Pointing data for screenshots:
====

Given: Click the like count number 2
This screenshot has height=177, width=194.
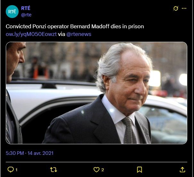Looking at the screenshot, I should (x=103, y=170).
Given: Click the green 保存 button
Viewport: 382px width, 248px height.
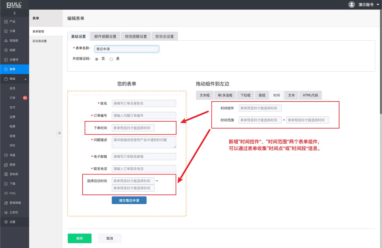Looking at the screenshot, I should [x=79, y=238].
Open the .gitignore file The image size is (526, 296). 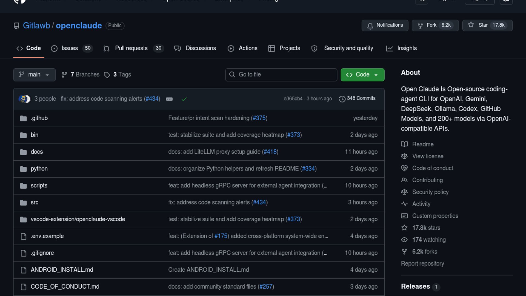point(42,253)
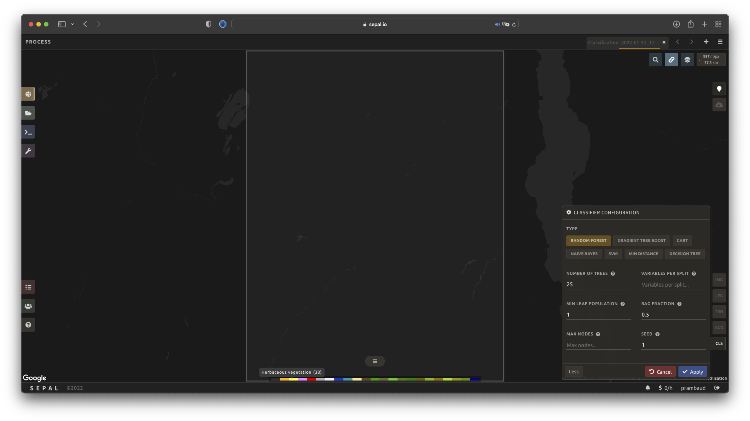The width and height of the screenshot is (750, 421).
Task: Open the Terminal icon in sidebar
Action: tap(28, 132)
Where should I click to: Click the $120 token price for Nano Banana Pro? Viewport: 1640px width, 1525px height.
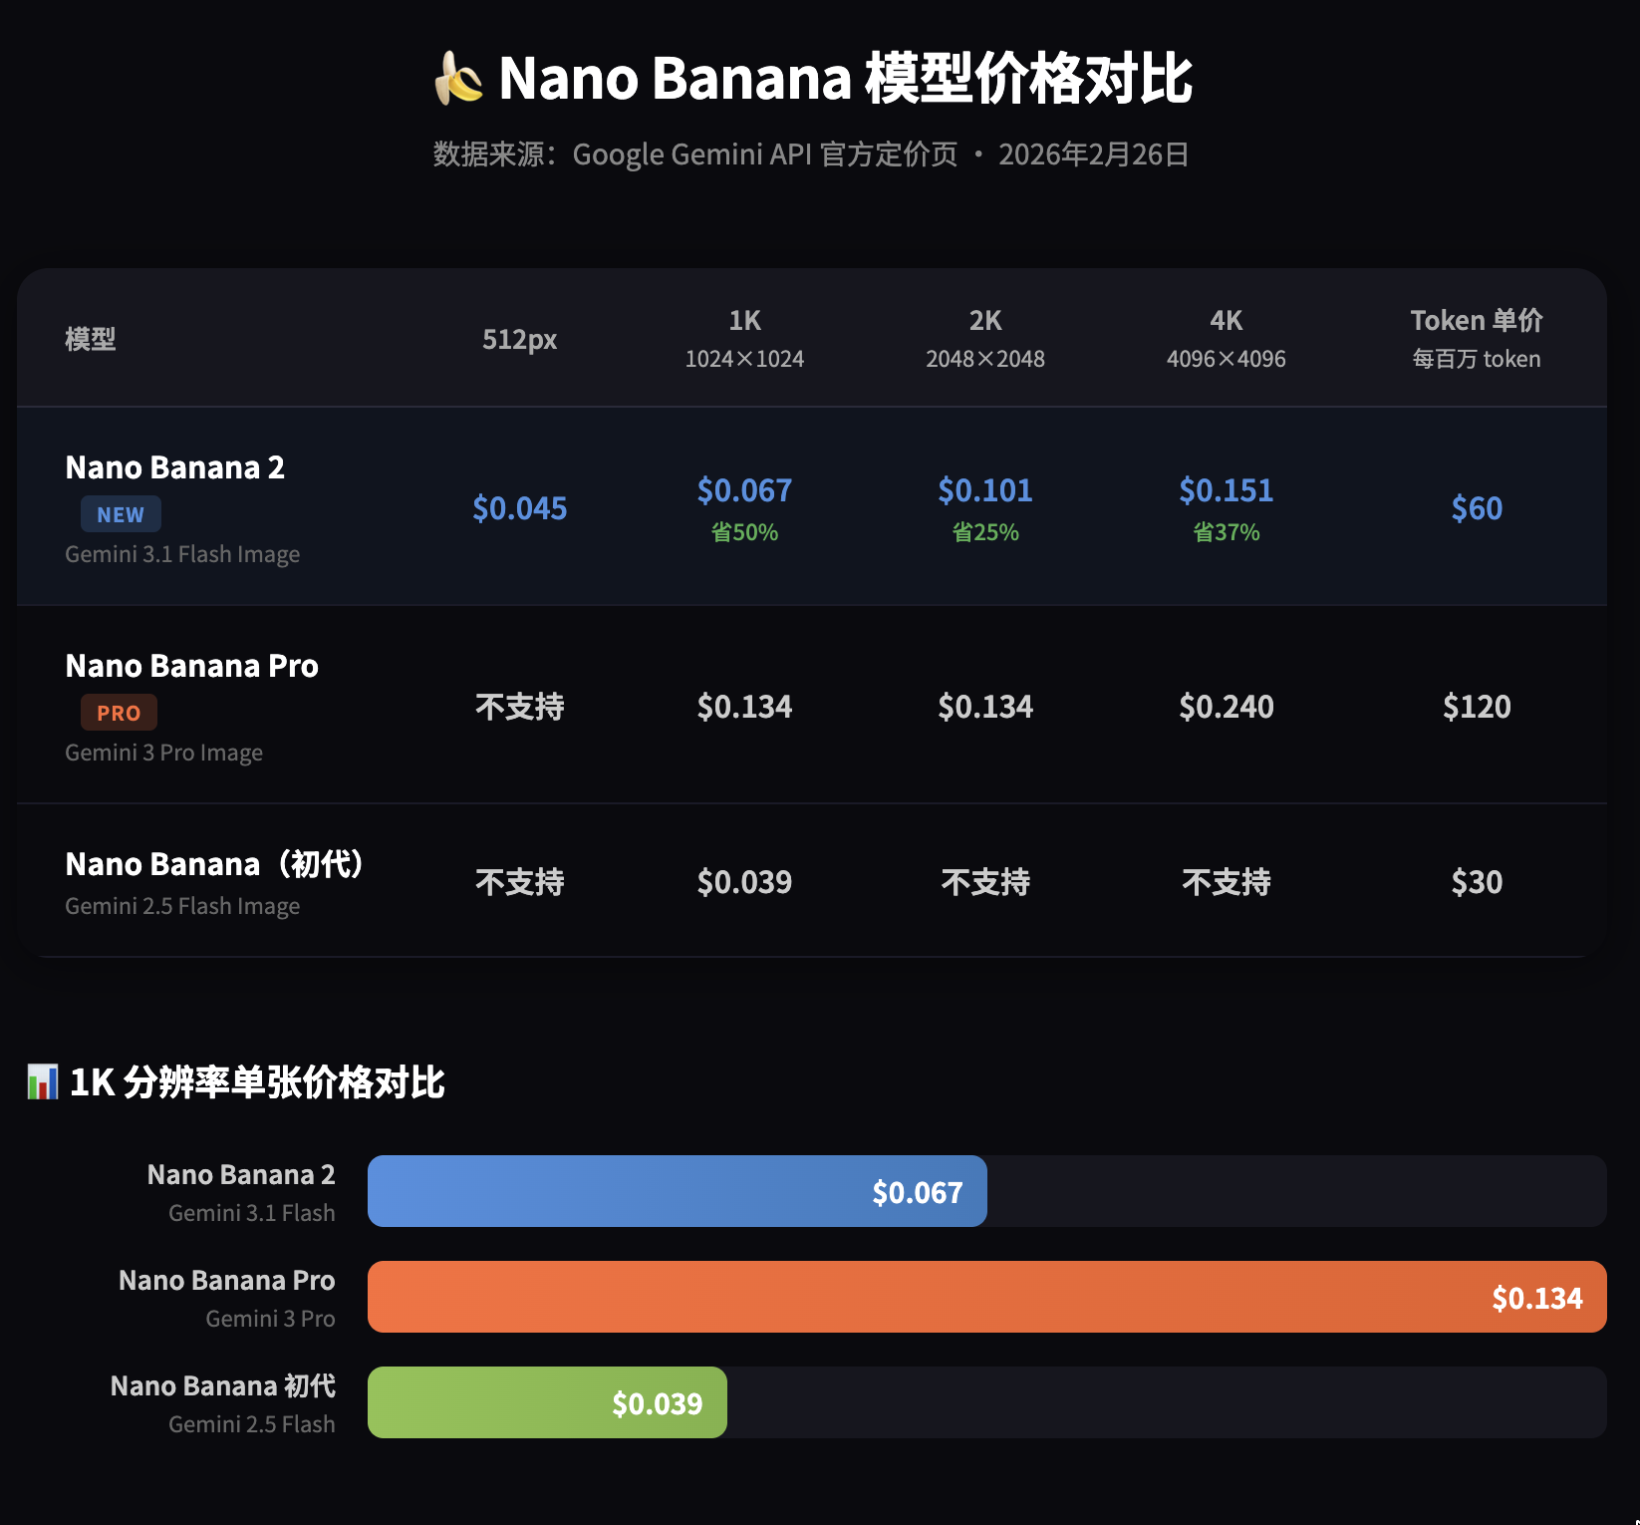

====

**EXERCISE REQUIREMENTS**
Please copy everything from the start of the data down to the line containing "Looking at the screenshot, I should [x=79, y=238].", both ends included, word for word, leaving the pictures out of your answer.

**OUTPUT OF THE TASK**
Given: Click the like count number 2
This screenshot has height=177, width=194.
Looking at the screenshot, I should (x=103, y=170).
Given: Click the green 保存 button
Viewport: 382px width, 248px height.
Looking at the screenshot, I should [x=79, y=238].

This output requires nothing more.